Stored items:

_ _ _

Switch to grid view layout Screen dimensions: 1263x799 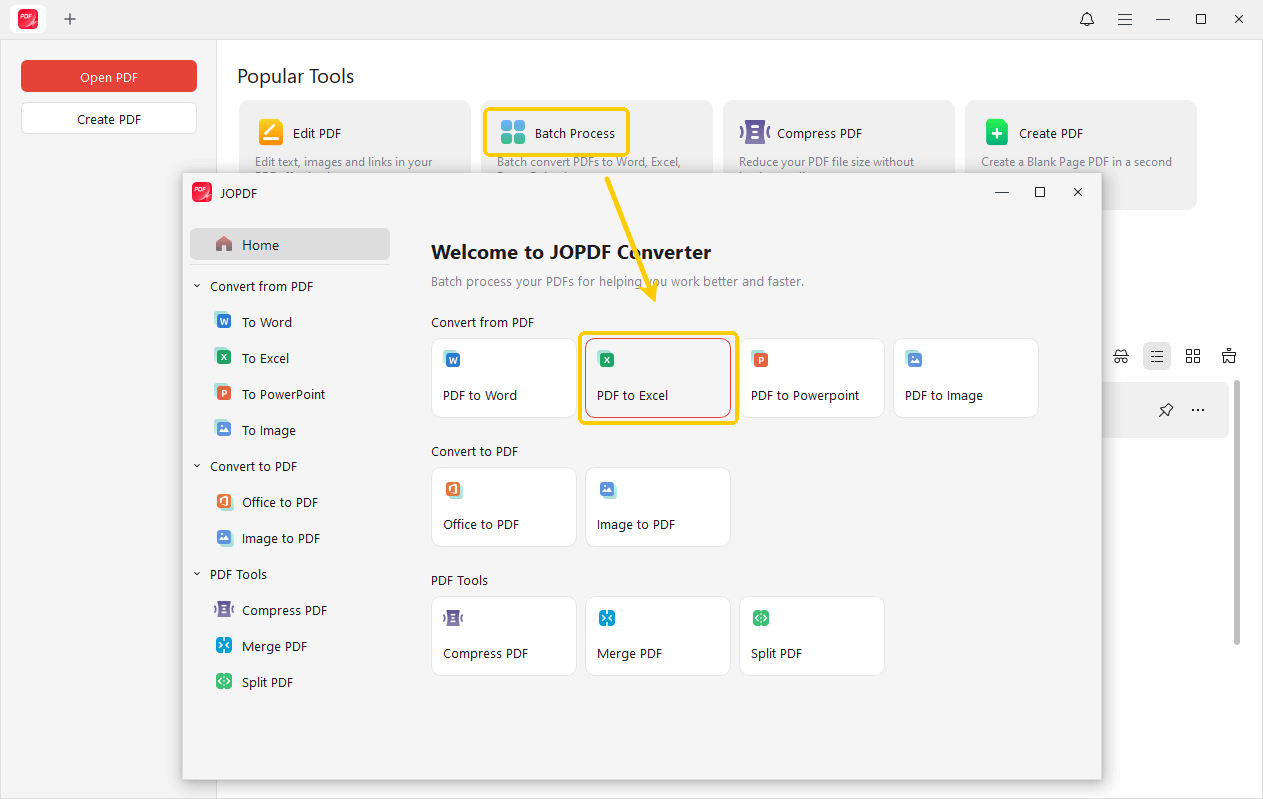(1193, 356)
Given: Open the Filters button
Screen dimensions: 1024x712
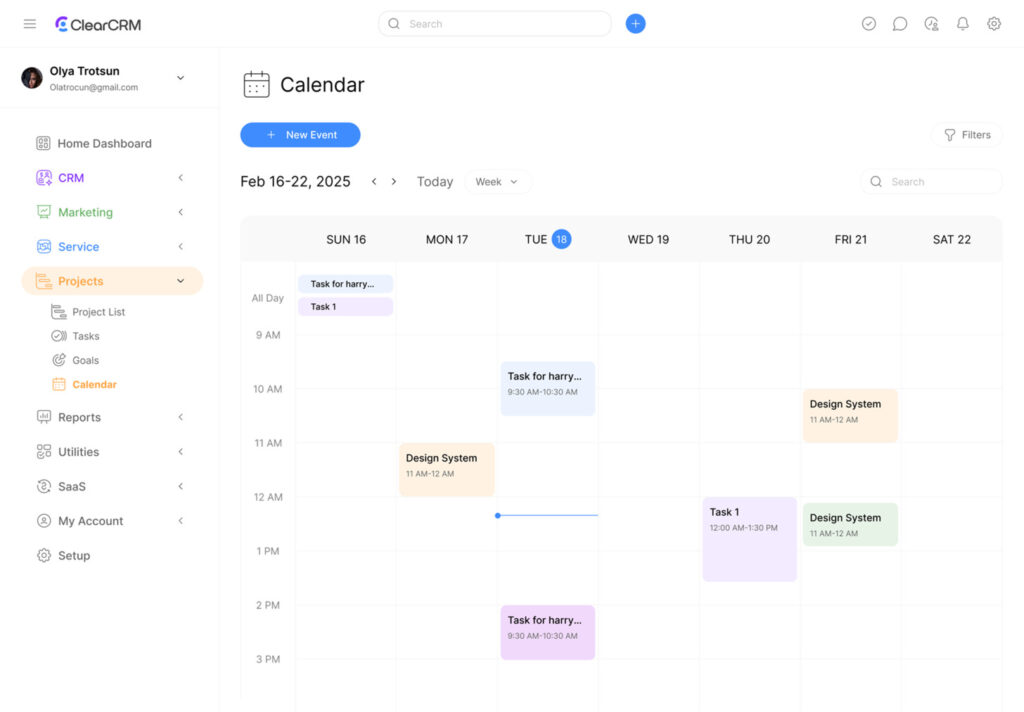Looking at the screenshot, I should tap(966, 135).
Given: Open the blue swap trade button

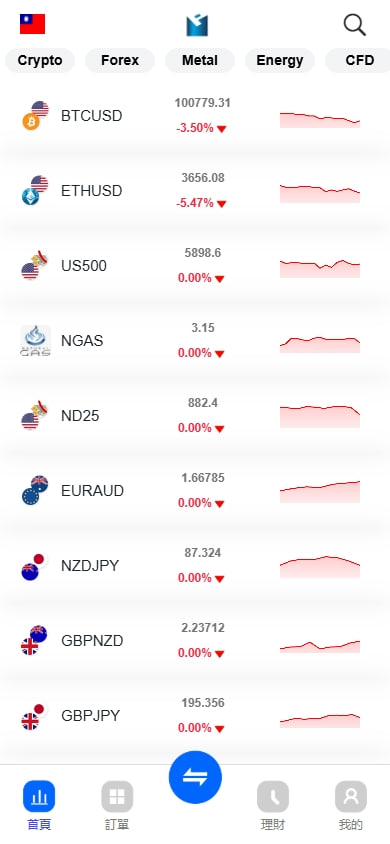Looking at the screenshot, I should tap(195, 777).
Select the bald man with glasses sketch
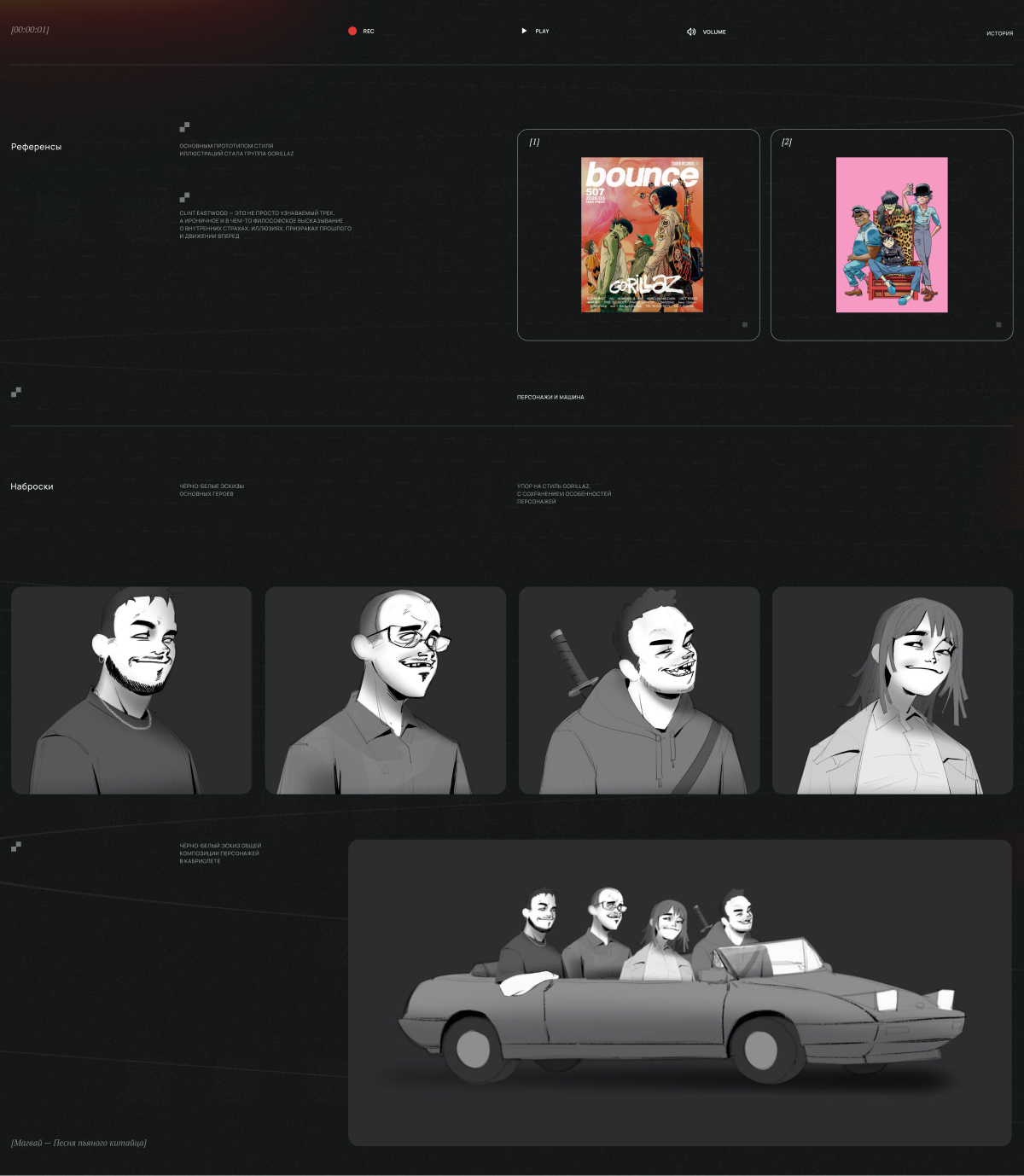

_ _ _

§ **What to do**
The required output is the line containing "Given: Open the Filters button" plus every line after it to the end of the data, copied exactly and with no pictures.

§ **Output for this task**
Given: Open the Filters button
Screen dimensions: 1024x712
Looking at the screenshot, I should tap(966, 135).
Given: Open the blue swap trade button

Looking at the screenshot, I should tap(195, 777).
Select the bald man with glasses sketch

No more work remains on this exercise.